Encouraging a Loved One to Take a Hearing Test

Encouraging a Loved One to Take a Hearing Test

Hearing loss is one of the biggest health issues in America today. In fact, it affects nearly 50 million Americans – that’s 1 in every 5 people! This number will only increase as time goes on and our population ages. Hearing loss can have a devastating effect not only on the person who suffers from it but also on their loved ones. 

It’s important to encourage your loved ones to get a hearing test if you suspect they may be suffering from hearing loss. 

Why is it so hard for those with hearing loss to seek treatment? Here are some reasons:

  • Fear of being found out. Hearing loss can be embarrassing for people who don’t want others to know they’re having difficulty hearing.
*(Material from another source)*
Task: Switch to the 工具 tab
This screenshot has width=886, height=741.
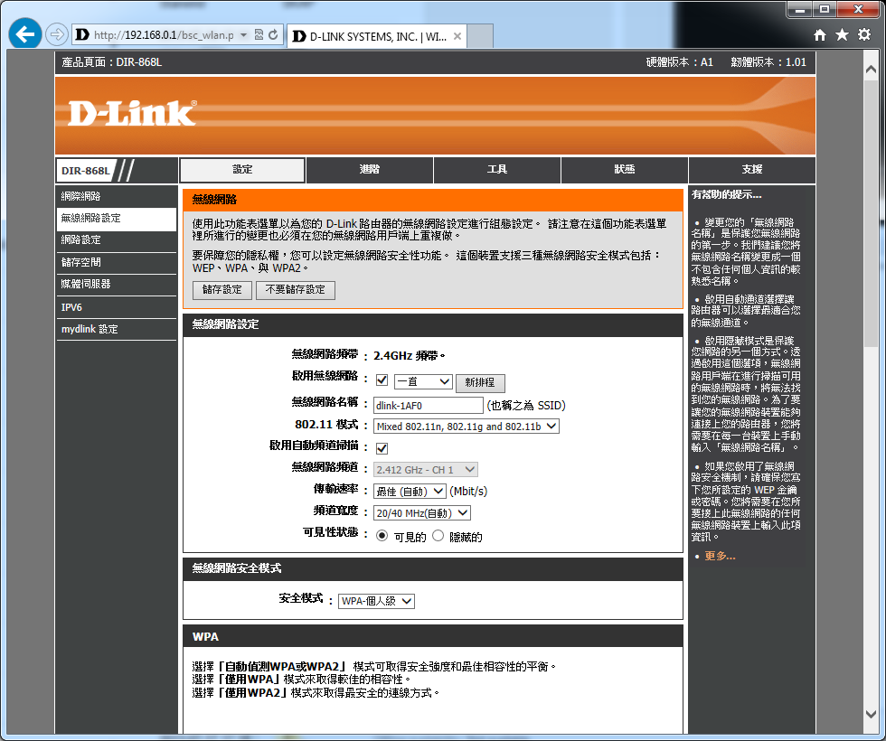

They may also fear being labeled as “old.”
  • Lack of information. Many people don’t understand that hearing loss isn’t just an old person’s problem; it can affect anyone at any age, even children.
  • Stigma associated with wearing hearing aids. Some people think wearing hearing aids makes them look old or unattractive, but today’s hearing aids come in a variety of styles and colors that help make them less noticeable when worn correctly.

Here are a few ways you can approach encouraging your loved one to take a hearing test.

Don’t compare your loved one to others.

One of the worst things you can do for your loved one is to compare them to other people. You may think this will help them see how bad their hearing really is, but it likely won’t. Comparing your loved one to others will only make them feel terrible about themselves and embarrassed about not taking care of their hearing sooner.

Don’t compare your loved one’s hearing loss to someone else’s experience of the same problem. Don’t use examples of other people who have had similar problems with their ears or hearing (for example: “My mom had this problem years ago and she did X, Y, and Z”).

If you do want to talk about what happened with an older family member or friend who has also been diagnosed with hearing loss, try not mentioning anything specific until after they’ve gotten tested themselves—and even then only as much as they’re ready for in terms of detail and discussion!

Discuss how their hearing loss impacts you.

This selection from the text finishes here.